I told him I couldn’t make the call because I was pretty sure that I would cry. So, he took the number and went to do the deed.
He came back a few minutes later and said … “I am not giving that dog to her … we are keeping him.”
Now I really thought I might cry — but from relief this time.
Kerry is the one who looks after our dogs. He walks them three times a day and trains them to go off-leash and takes them with him everywhere. He works from home — so he and the dogs are constant companions. I had not wanted to saddle him with a dog that I had chosen, but I was so happy to hear that he couldn’t part with him either.
Kerry said he was worried that the little guy wouldn’t get enough exercise and that such an energetic puppy wasn’t a good choice as companion for an old dog — and that we should just keep him – because he was exactly the dog we were looking for.

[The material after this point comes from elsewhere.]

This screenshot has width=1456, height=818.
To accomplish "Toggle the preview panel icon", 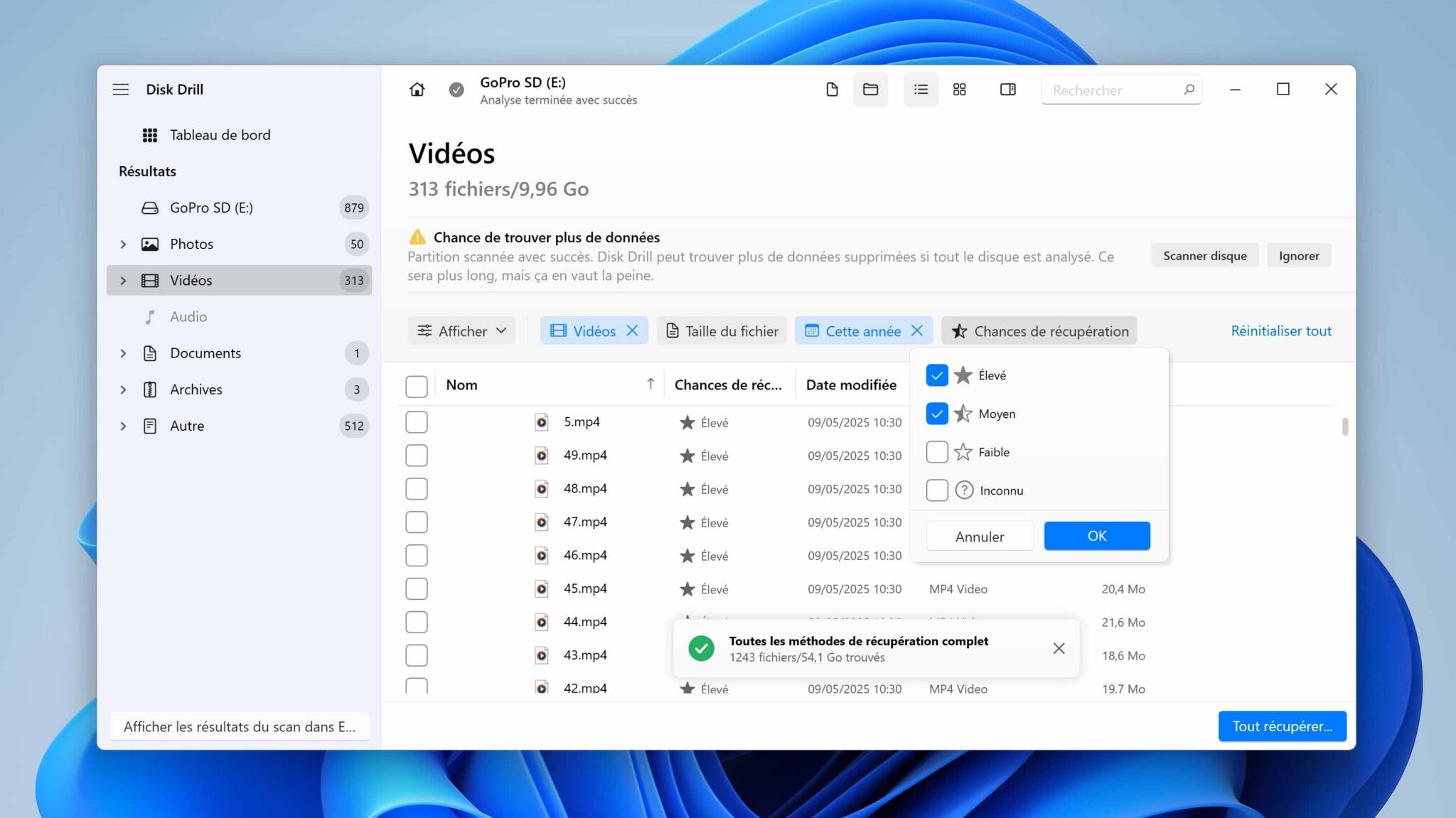I will coord(1007,90).
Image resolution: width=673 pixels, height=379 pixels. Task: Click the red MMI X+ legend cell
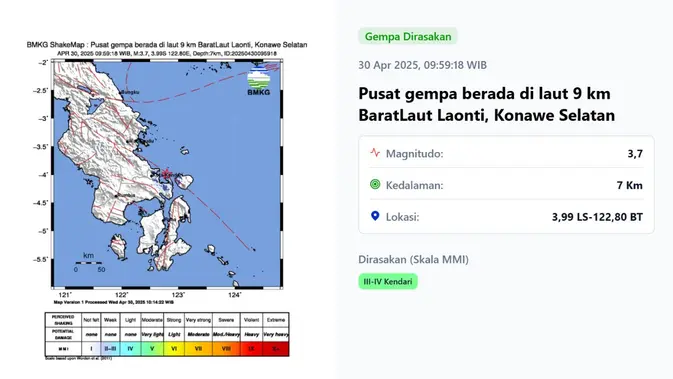pos(276,349)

I agreed.
We took him to the off-leash puppy park and he just went crazy. He ran around like mad and visited all the other dogs … and peed on everything … and he just wore himself out …. then he came home with us and crashed to sleep … just like a little kid. And he was never a problem. He just wanted to run. So we made sure he got plenty of time to run every day.
We called him Willy. I think he is the dog we have ever owned and we have had a bunch of great dogs … that we loved like crazy!! But Willy has his own special aura and everyone who meets him just loves him.
And he changed before our eyes. When we got him he was a short-haired terrier type and then he turned into a dog that grew hair everywhere … on top of his head … behind his ears …on the top of his paws … down the outside of his hind legs … everywhere.
He now looks like a miniature golden retriever. But he is just a mutt. A mutt that might have met a bad end if that young girl hadn’t made sure that her puppy found a good home.
When he first came to live with us he was scared of young men, I don’t like to think why. But our son Max and his friends all spoiled Willy with chewy toys and games of fetch and catch and now he goes crazy when Max comes to visit – like his big brother has come home. But Willy still runs and hides – in a closet -or behind a couch if there is any loud noise in the house. And he still has bad dreams.
We never heard from the young girl again. And now Willy greets me with a thousand kisses. He has so much love to give.
We are so happy we got that call that Sunday morning and that Willy became part of our family so he could join us to go looking for Dogs Behind Fences!
Did I mention that this all happened on Mother’s Day?